Попугай, словно дразня, слетел на самую нижнюю ветку, хоть бери его голыми руками. Но, когда Янек Маленький и Томаш кинулись к нему с двух сторон, он качнул длинным хвостом, взлетел и словно растворился в ясном голубом небе.

– Вот непруха!

– Да ладно, зато поглядели на заморскую диковину. Вот спросят тебя дома: – А где ты, сынок так долго пропадал, где без спросу шлялся? – а ты им – На попугая охотился.

– Домой пора.

Все, будто ждали этих слов, подхватились и заторопились к воротам.


Едва они ушли, в реке что-то плеснуло, словно ударила хвостом тяжёлая рыбина, из-под воды высунулась детская ручка с зелёными перепонками между когтистыми пальцами и снова скрылась в глубине.

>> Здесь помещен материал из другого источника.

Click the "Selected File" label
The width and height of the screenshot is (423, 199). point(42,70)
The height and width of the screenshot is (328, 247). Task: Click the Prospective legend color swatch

Дома Иржика уже поджидали. Мать, едва ненаглядное дитятко переступило порог, отряхнула муку с рук и стала скручивать полотенце:

– Явился? – полотенце со всего маху хлестануло по спине. – Ну, рассказывай, где весь день болтался? Я тебя отпускала на речку? – полотенце хлобыстнуло по загривку. – Я тебе разрешила на рыбалку идти?

– Ма!..

– Что «ма», что «ма»? Бездельник! Двенадцать лет парню! У него усы скоро расти будут, а он всё в бирюльки играет! – полотенце больно садануло по носу. Мать испугалась, выпустив «оружие» из рук, прижала парня к себе:

– Глаз цел?

– Цел.

– Господи, у всех дети как дети, а у меня горе горькое – отцу не помощник, матери не опора. За что мне это наказание? Парню давно пора ремеслу учиться, так за верстак его не загонишь, зато с самого ранья будет с такими же лоботрясами по улице носиться.

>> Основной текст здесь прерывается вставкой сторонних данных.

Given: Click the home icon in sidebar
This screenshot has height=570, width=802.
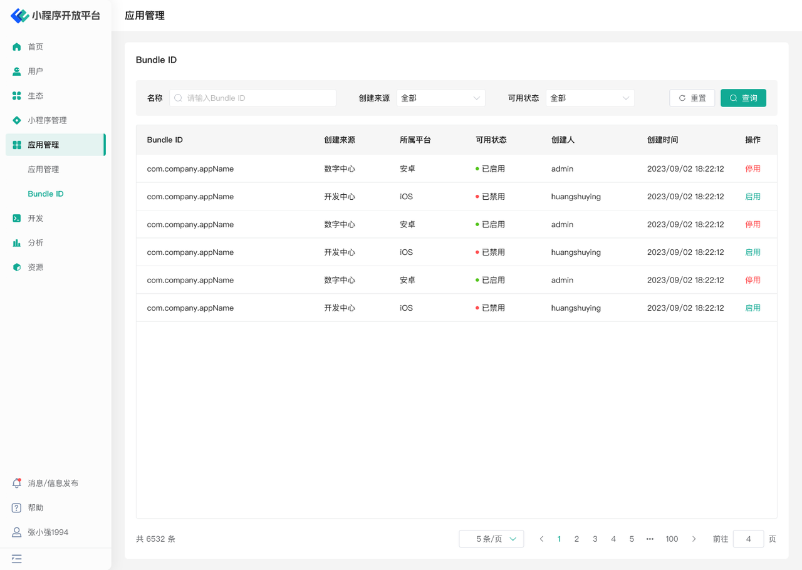Looking at the screenshot, I should [x=17, y=47].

Отец с рассвета до заката спины не разгибает, чтобы кусок хлеба в доме не переводился! – Отец, который в это время увлечённо строгал какую-то деревяшку и напевал тихонько себе под нос, нехотя оторвался от любимого дела, но поняв, что и без него спокойно обойдутся, продолжил работу. – Мать готовит, стирает, обшивает, а этот?! Рыбу ловит! Ворон считает!

Кем ты станешь, когда вырастешь? – Нет, ты не в пол гляди, ты на меня гляди! – Бродягой? Попрошайкой? Вором?

Отец, хоть ты скажи ему!..

– Ладно тебе, мать, не шуми, неплохой у нас, вроде,, парнишка.

– Ну потакай ему, потакай, пусть белоручкой растёт у отца с матерью на шее. Столярное дело, видите-ли для нашего барина нехорошо.

– Ма, ну что делать, если не лежит у меня к нему душа.

– А галушки с салом трескать лежит у тебя душа? А рубахи драть по деревьям? А обувку разбивать по камням да буеракам?

– Ма!..

– Ох, сердца на тебя не хватает. Ладно, идите есть оба!

Отец и сын пошли мыть руки над тазом, поливая друг другу из глиняного кувшина и молча перемигиваясь. Потом Иржик помог матери смыть муку с рук, постелил белую скатерть, расставил глиняные миски и водрузил на середину стола тяжёлый горшок с галушками.

Мать всё не могла успокоиться и переключилась на мужа: – Ты хоть стружку с усов стряхни, прежде чем за стол садиться!

Отец безропотно стряхнул стружку и опять подмигнул сыну, мол, погоди, кажется, гроза миновала.

Все сели за стол, отец ласково обнял мать, она его сначала оттолкнула под горячую руку, потом наконец, оттаяла. Иржик осмелел, положил голову матери на колени, та усмехнувшись, дала ему лёгкий подзатыльник и тут же, взъерошив волосы, чмокнула в макушку: – Рыболов ты мой непутёвый!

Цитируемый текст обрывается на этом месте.